Setting up the OSM ecosystem in Senegal 1: Reaching out to GIS projects

We left Senegal a few weeks ago and finally digest the key elements from these 3 weeks that we are sharing below. We have been succeeding in engaging actors across different sectors in Dakar, Louga and Saint-Louis through a mix of meetings and mapping parties. We engaged with Local and National Government groups such as regional government ARD for Casamance and Louga, national entities such as Agence Pour le Développement Municipal (ADM), Plan National Géomatique (PNG), Directorate of ICT (DTIC), Agence pour le Développement Informatique de l’Etat (ADIE), Comité intergouvernemental de concertation et de coordination (GICC), city governments of Saint-Louis but also of Pikine and Guediawaye (two large cities just outside Dakar). We established great connections with JokkoLabs, the first co-working space in Western Africa, and the CTIC an incubator for ICT start ups.
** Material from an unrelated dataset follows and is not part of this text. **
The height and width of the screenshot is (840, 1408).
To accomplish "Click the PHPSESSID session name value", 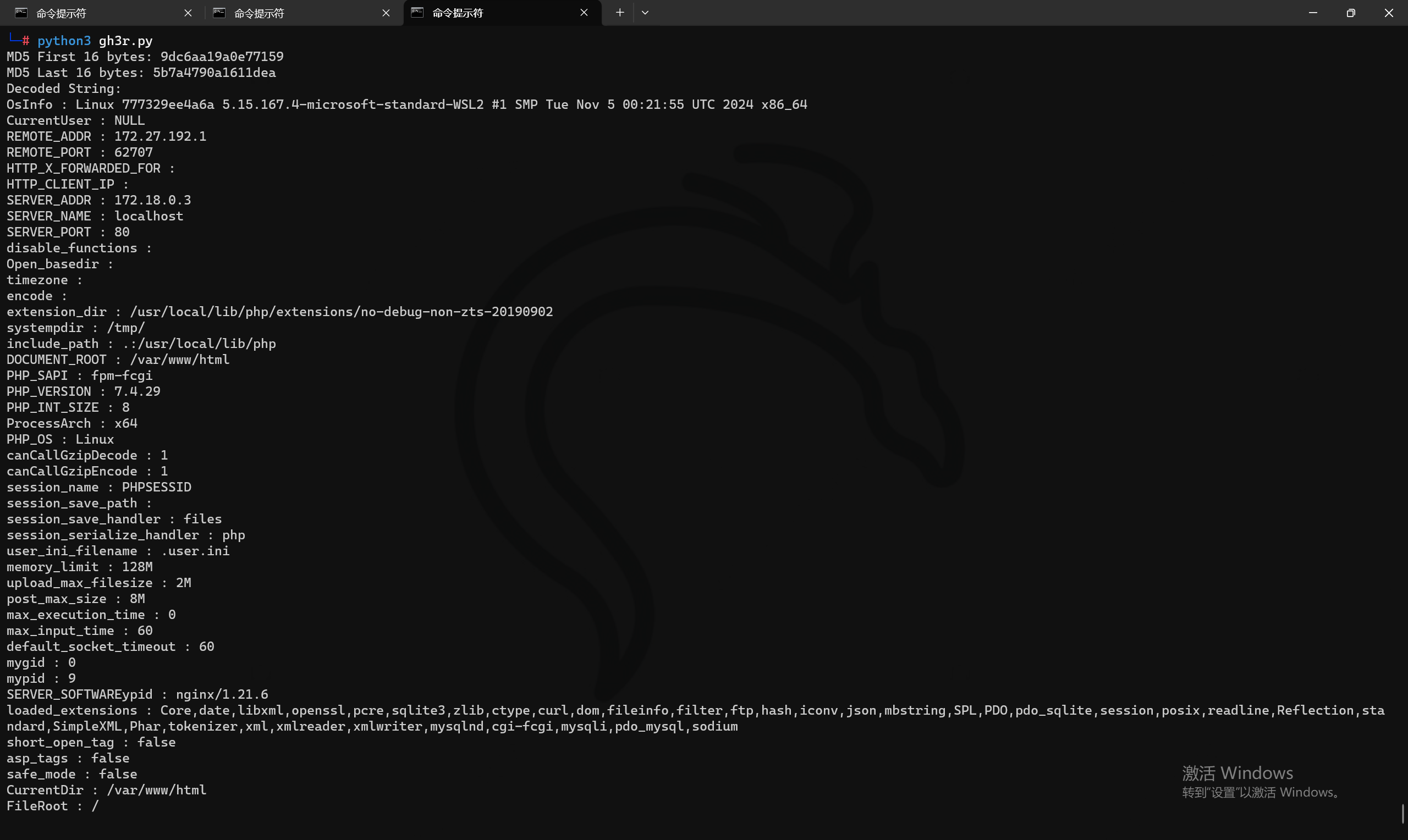I will pos(156,488).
Strong links have been as well established within the academic sector primarily through the Geography Departments of the Universities of Cheikh Anta Diop - UCAD (Dakar) and Gaston Berger - UGB (Saint-Louis), the Laboratoire d’Enseignement et de Recherche en Géomatique (LERG) of the Ecole Supérieure Polytechnique (ESP) from UCAD as well as the recently created BTS (Brevet de Technicien Supérieur, a vocational training certificate taken at end of 2-year higher education course) in Geomatics of the Centre d'Entrepreunariat Développement Technique (CEDT) G15, the digital campus of Agence Universitaire de la Francophonie (AUF) in Dakar and Saint Louis.
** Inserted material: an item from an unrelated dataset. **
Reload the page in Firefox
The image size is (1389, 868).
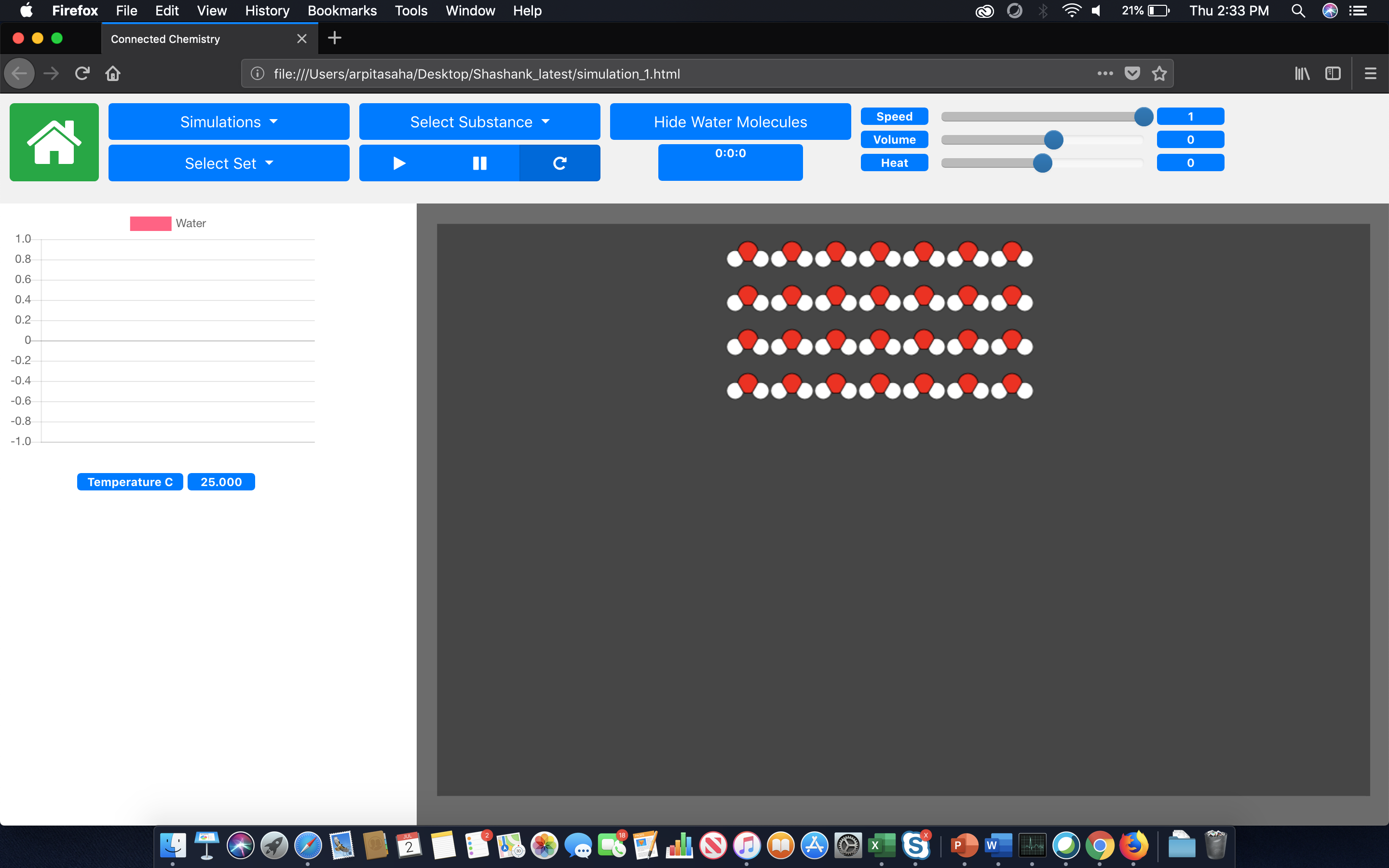click(82, 73)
Those meetings and these half day or day long workshops were all singular, intense, moving and rich, full of openings for OSM. Each of them truly deserves a blog post of its own, but we decided to group them under the main categories that we see forming an OSM ecosystem in Senegal : GIS projects (Guediawaye and Pikine) and Local groups (Louga), Technological community (JokkoLabs/ AUF), Academics, Geomatics (PNG), and Humanitarian actors.

In this post we will focus on the to GIS projects we reached out. In Guediawaye (25-May) and Pikine (30-May), we facilitated workshops in the same format as earlier, consisting of presentations and hands on sessions around data collection and editing with JOSM. They each involved up to 25 participants from local communities, civil servants from the local government as well as staffs and experts from ADM, and WB project experts. The discussions throughout the days made very clear the interest and fitness of OSM for use in the context of flood mitigation projects and community participation. OSM was recognized as an efficient tool to produce baseline and community-relevant data, as well as empowering communities or citizens with this new capacities, the dimension of the common good of OSM was also fully appreciated.


HOT project presentation at Guediawaye city-hall


Participants of the HOT workshop at Pikine working on JOSM

The participants assessing the capability and appropriateness of OSM in the context of the project unanimously expressed their interest for a continuing mapping and capacity building program rolled out in their territories. This general will for an OSM project as well as the desire for mapping expressed by some of the participants form a strong foundation upon which OSM can build in Senegal within the framework of a paid project as well voluntary efforts from pioneering groups.